L’Imu bastona i sampierdarenesi

Danno e beffa. A questo rischiano di andare incontro alcuni proprietari di case di Sampierdarena quando l'ormai famosa Imu voluta dal governo Monti entrerà in vigore. A sollevare il caso ieri il Municipio Centro Ovest che, con sforzo bipartisan, ha raccolto le preoccupazioni degli abitanti delle vie più signorili del quartiere. Laddove la costruzione del porto, ormai più di mezzo secolo fa, ha portato a un'inevitabile squalifica urbanistica e dove oggi preziose architetture si trovano strette tra la sporcizia di notti illegali e la confusione delle sale giochi, ci sono infatti ancora tantissime abitazioni che il catasto continua a classificare come lussuose.

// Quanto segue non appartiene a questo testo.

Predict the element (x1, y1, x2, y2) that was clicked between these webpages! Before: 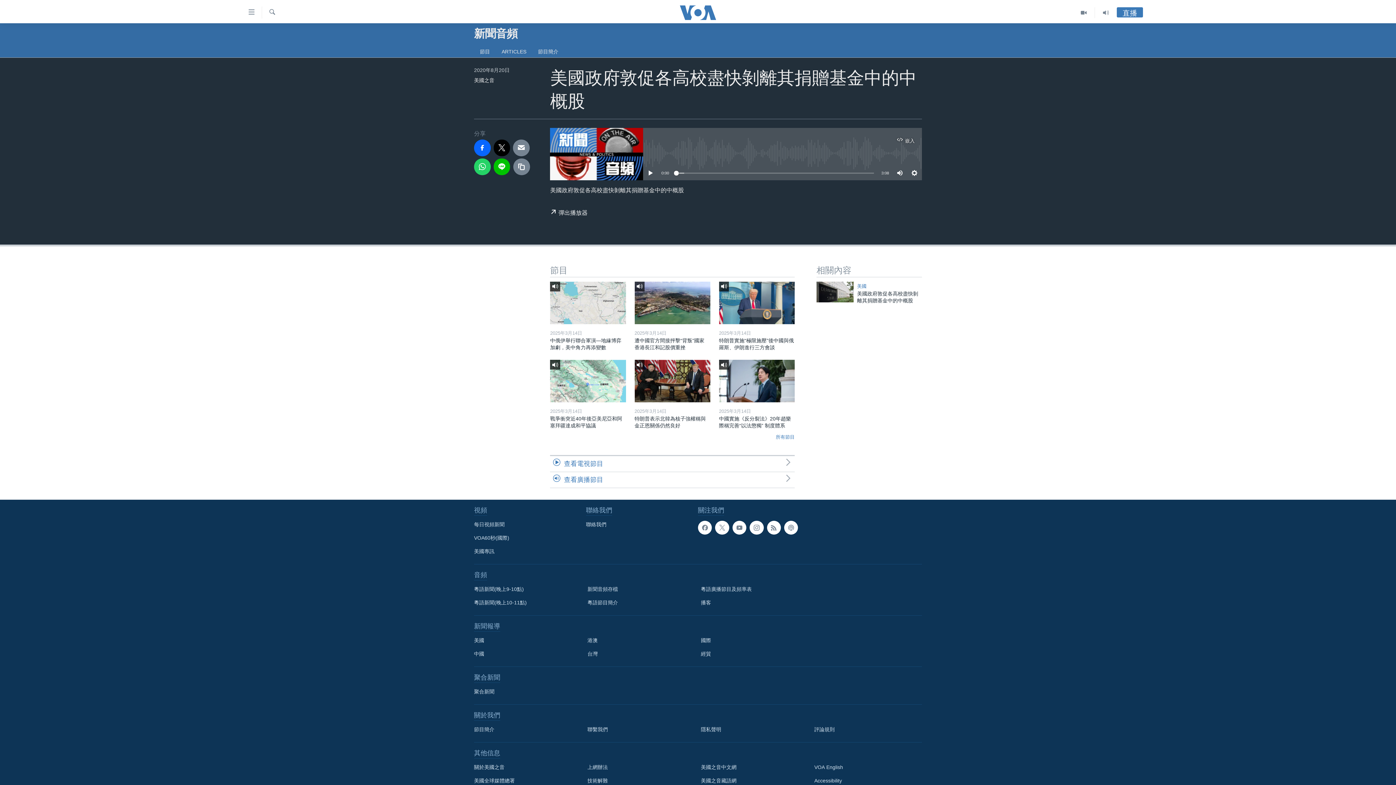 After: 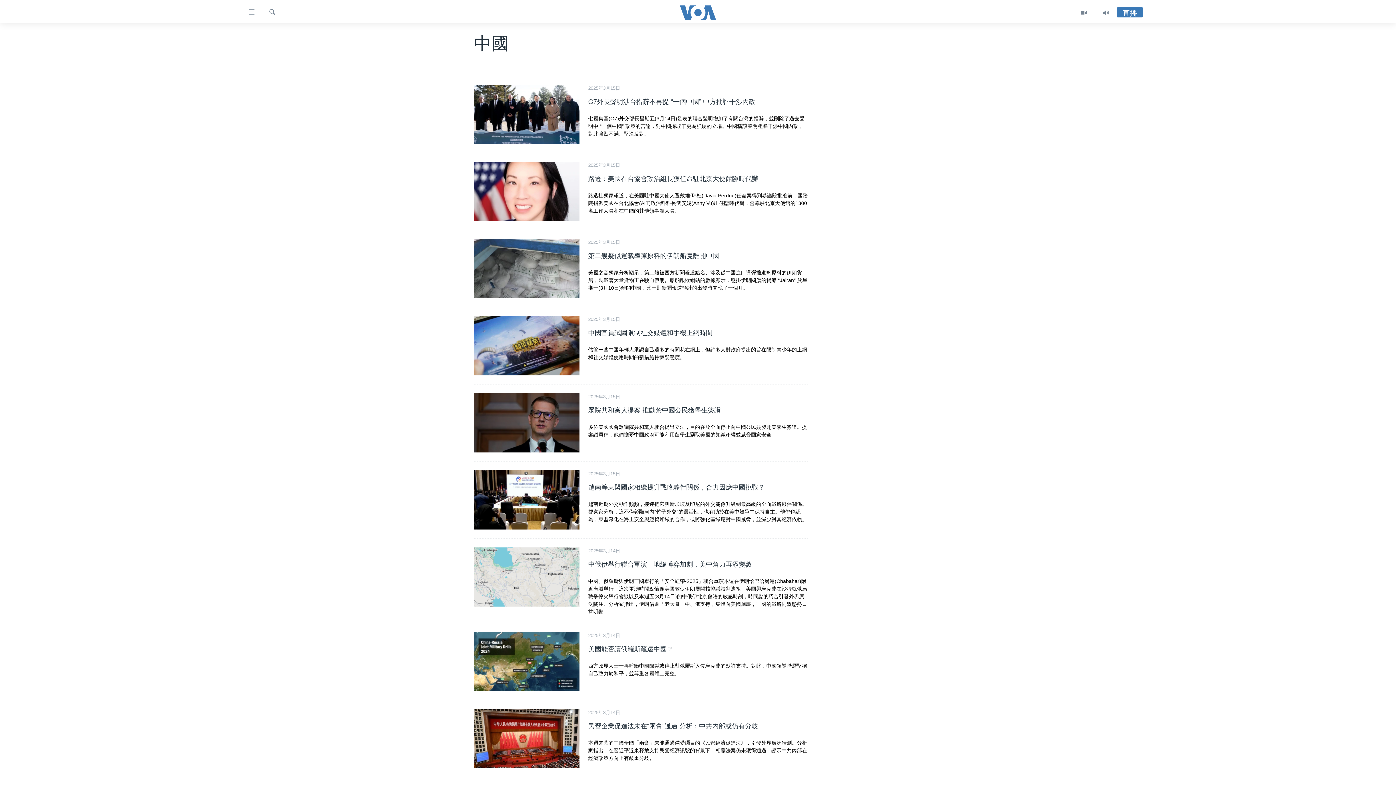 Action: bbox: (474, 650, 577, 658) label: 中國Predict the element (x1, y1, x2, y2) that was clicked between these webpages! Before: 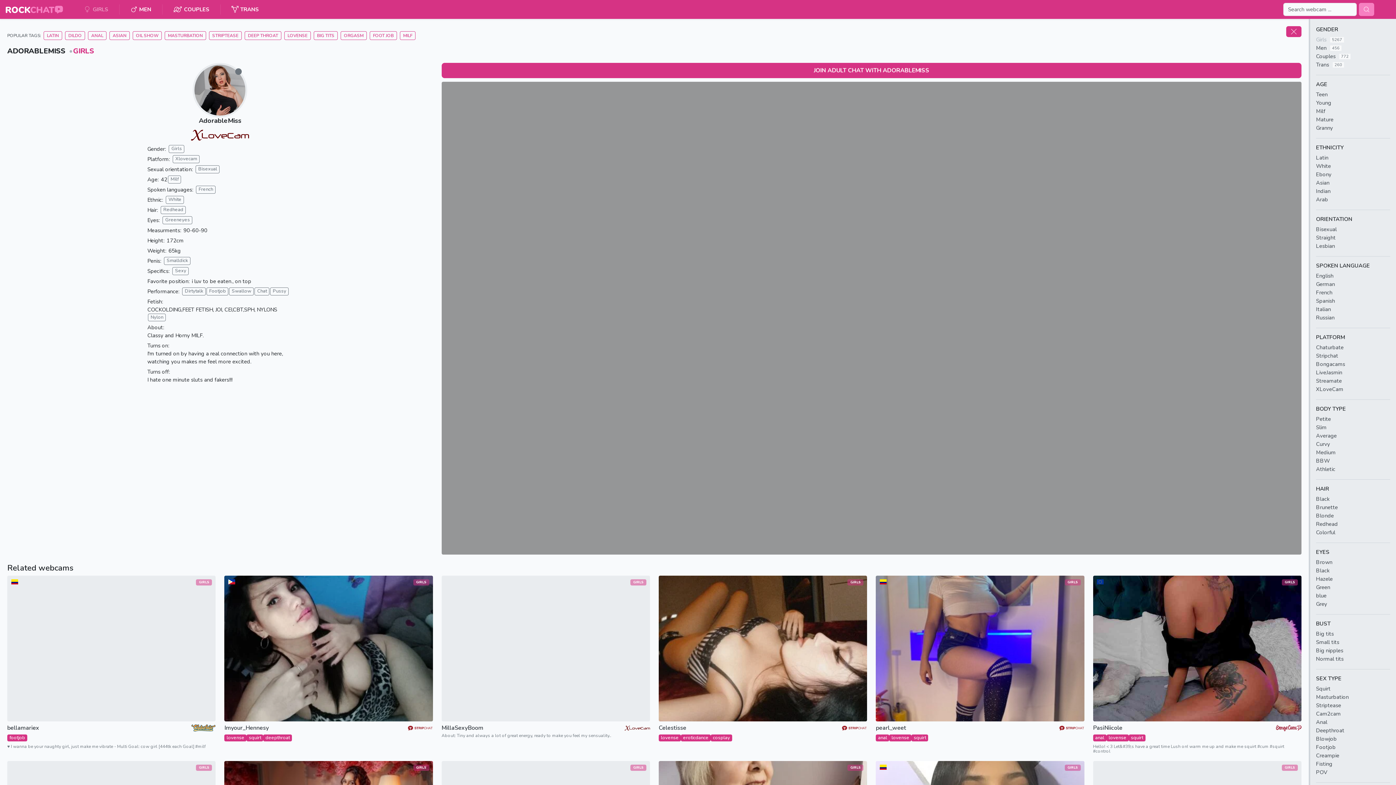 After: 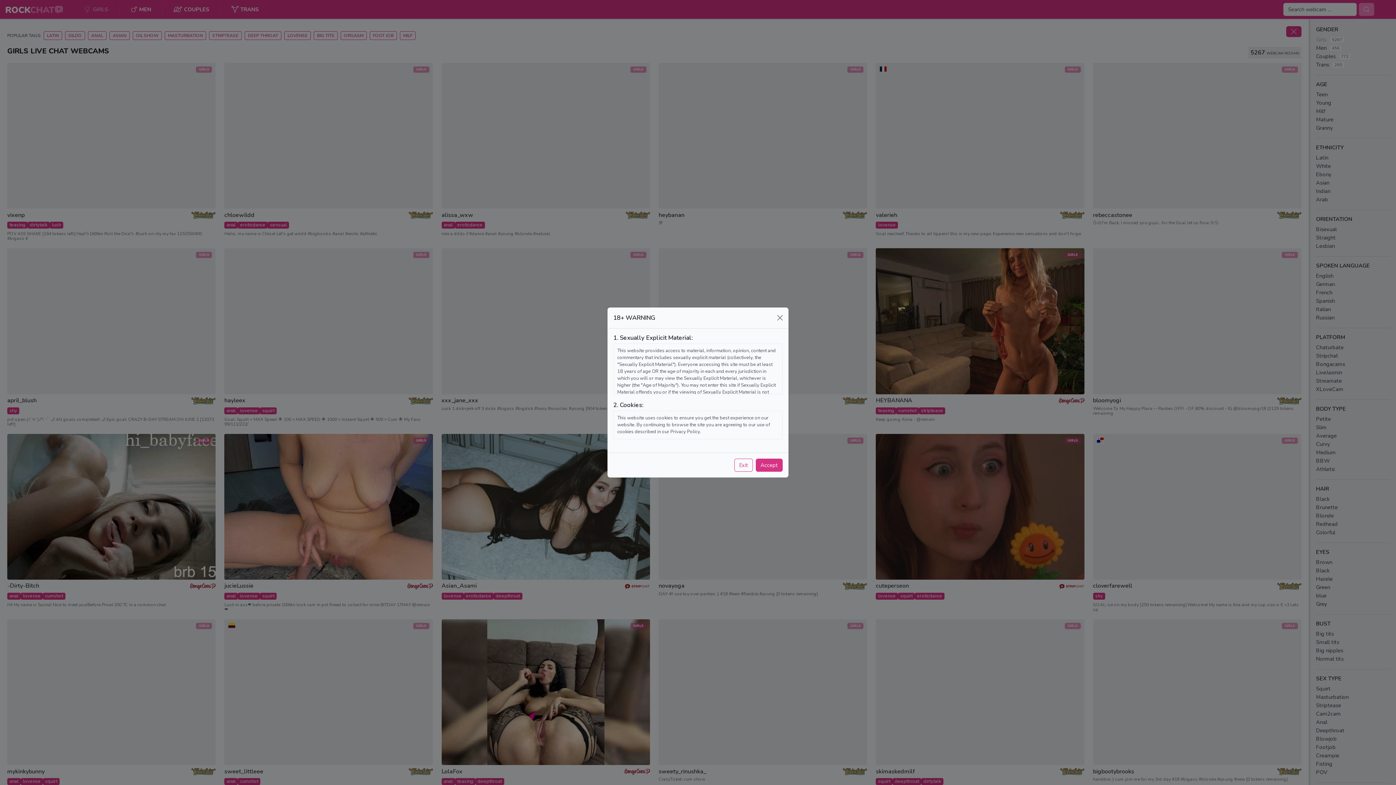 Action: bbox: (1316, 35, 1390, 43) label: Girls
5267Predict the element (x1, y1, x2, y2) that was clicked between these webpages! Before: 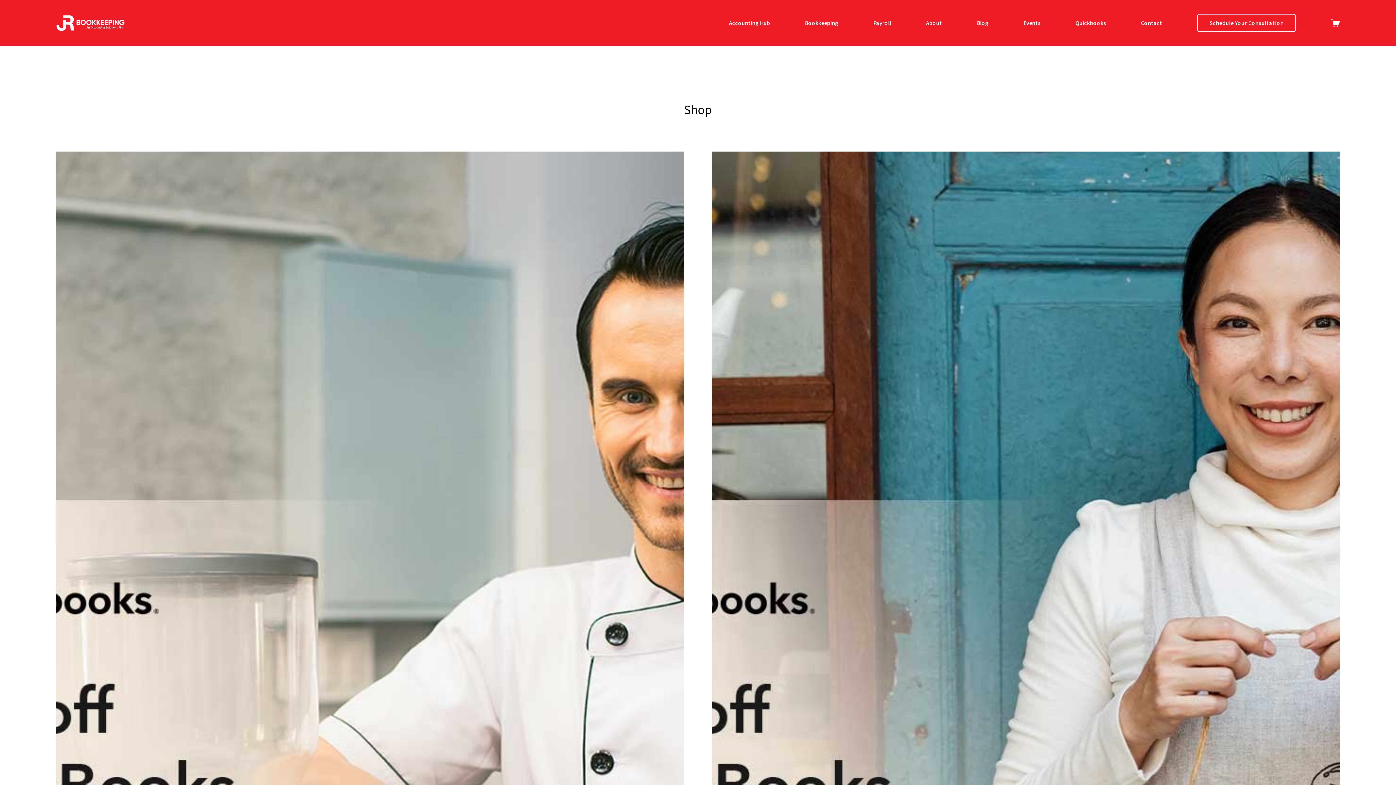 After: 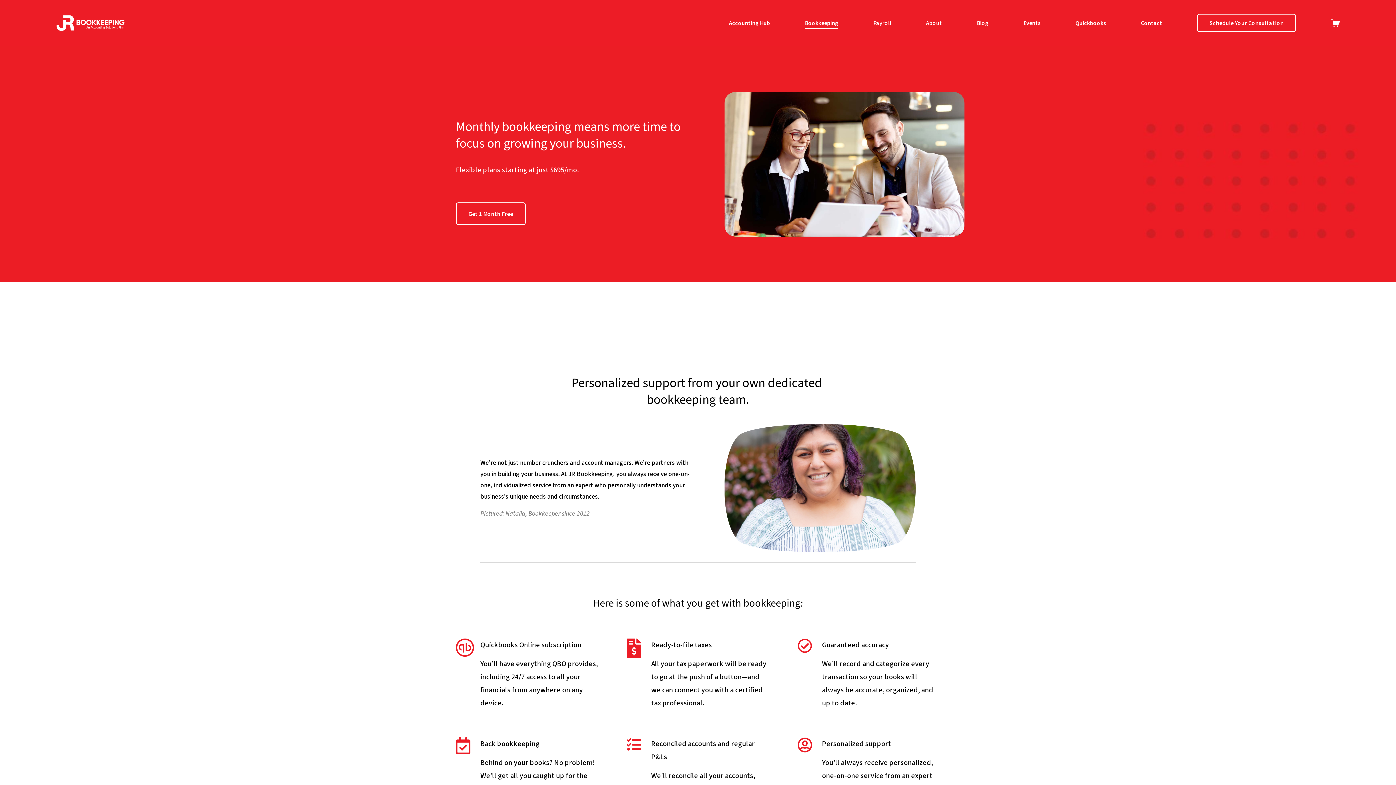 Action: label: Bookkeeping bbox: (805, 17, 838, 28)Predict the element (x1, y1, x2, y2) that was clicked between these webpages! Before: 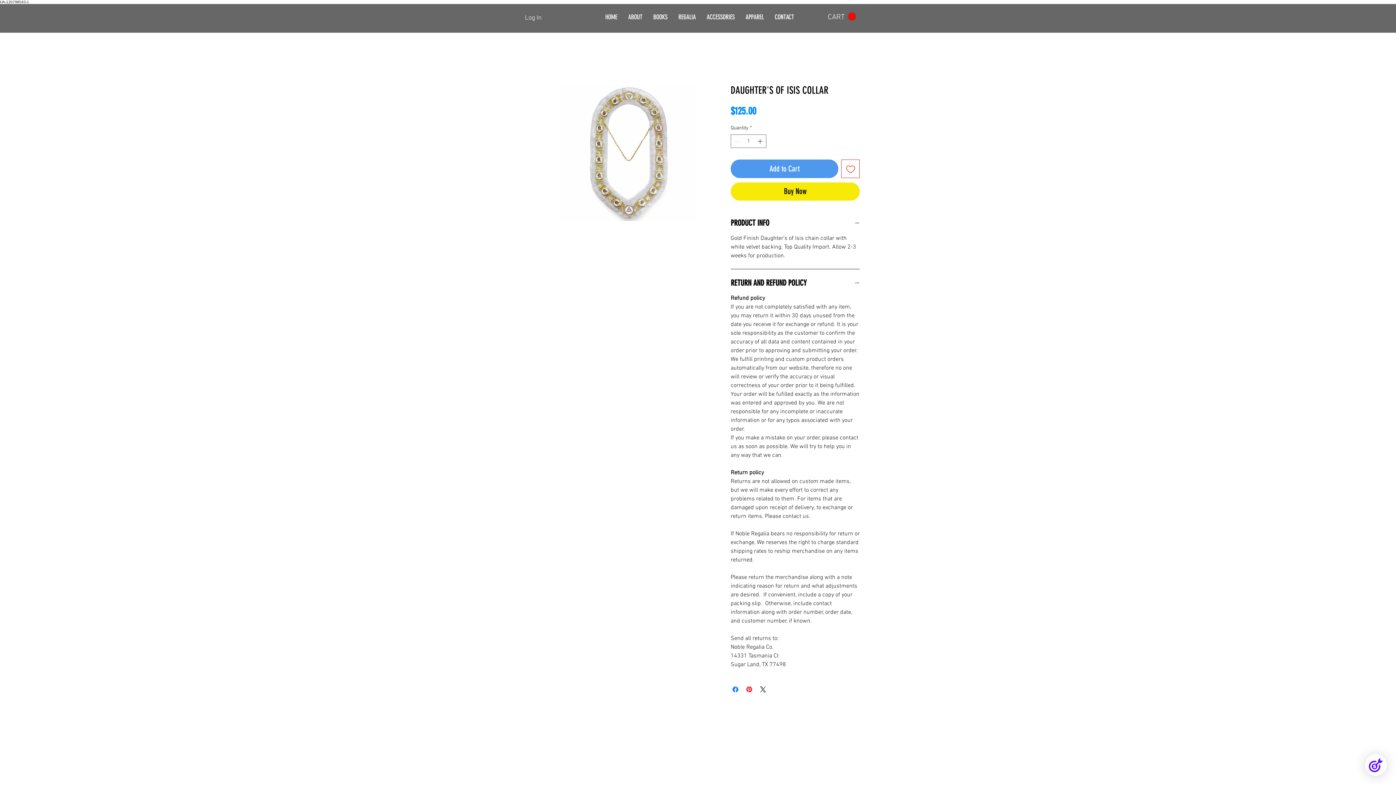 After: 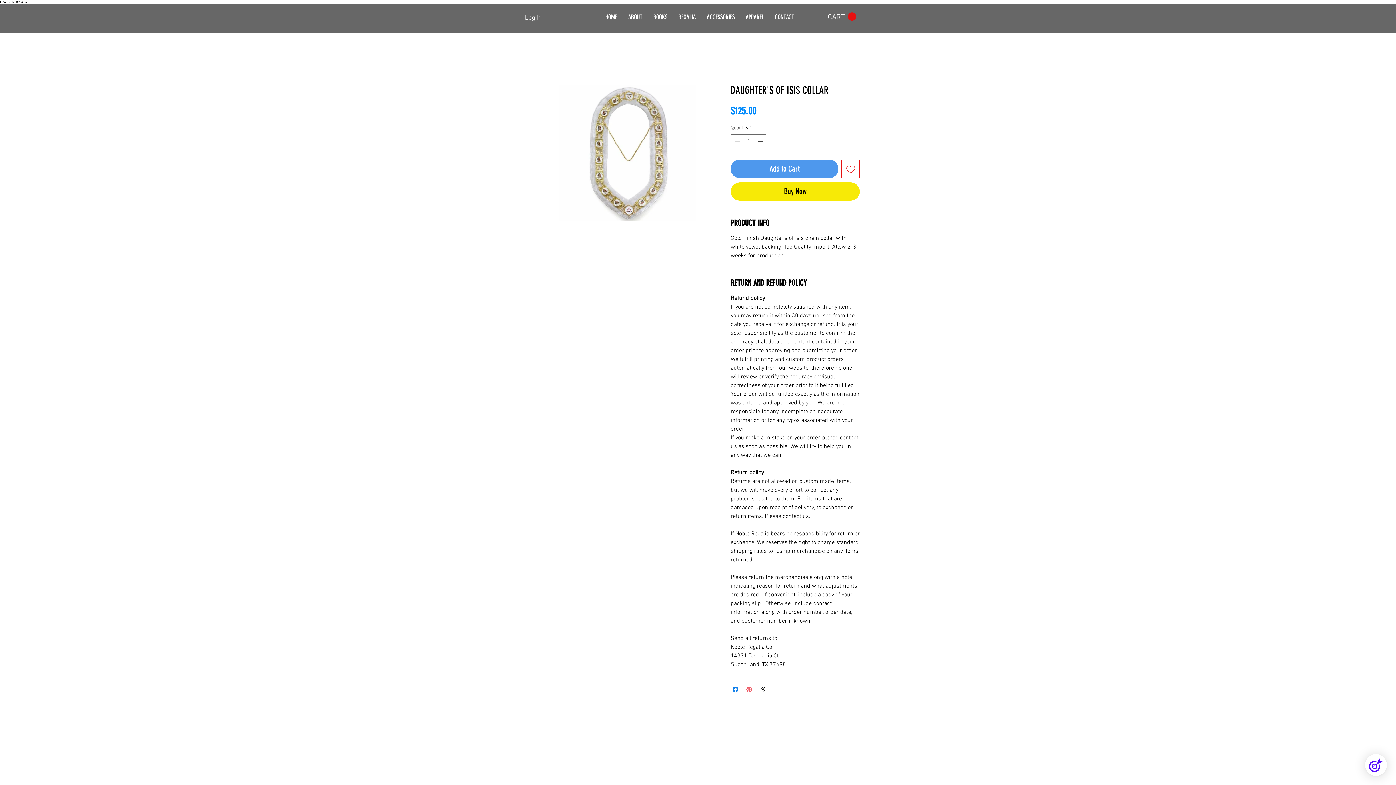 Action: label: Pin on Pinterest bbox: (745, 685, 753, 694)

Se è vero che saranno i liguri a pagare il conto più salato con l'introduzione della nuova Ici, data l'altissima densità di immobili di pregio presenti nella regione, i sampierdarenesi potrebbero quasi avere il triste primato nel capoluogo. L'obiettivo del Municipio non è tanto quello di far declassare la zona quanto piuttosto quello di riportare l'attenzione della politica cittadina sul decadimento del quartiere affinché con interventi più incisivi si cerchino di garantire decoro e sicurezza. Si spera di allontanare le tre famiglie rom accampate abusivamente in un cortiletto di lungomare Canepa e di puntare su una maggior sicurezza dei residenti, anche per i rischi idrogeologici. Per questo sta montando la protesta in via Armirotti dove il Comune sembra aver autorizzato la costruzione di un'autorimessa interrata con 67 box auto lungo il corso di un rio, cui la cementificazione avrebbe da tempo sepolto il letto. Mentre Pdl e Lega Nord hanno già raccolto centinaia di firme di protesta, il Municipio ha approvato all'unanimità un'ordine del giorno per il blocco dei lavori fino al completamento di nuove verifiche tecniche, comprensive anche di un controllo sulla staticità degli edifici. «Che ci sia fame di parcheggi siamo tutti d'accordo -spiega la capogruppo Pdl Lucia Gaglianese- ma vogliamo che siano realizzati in sicurezza».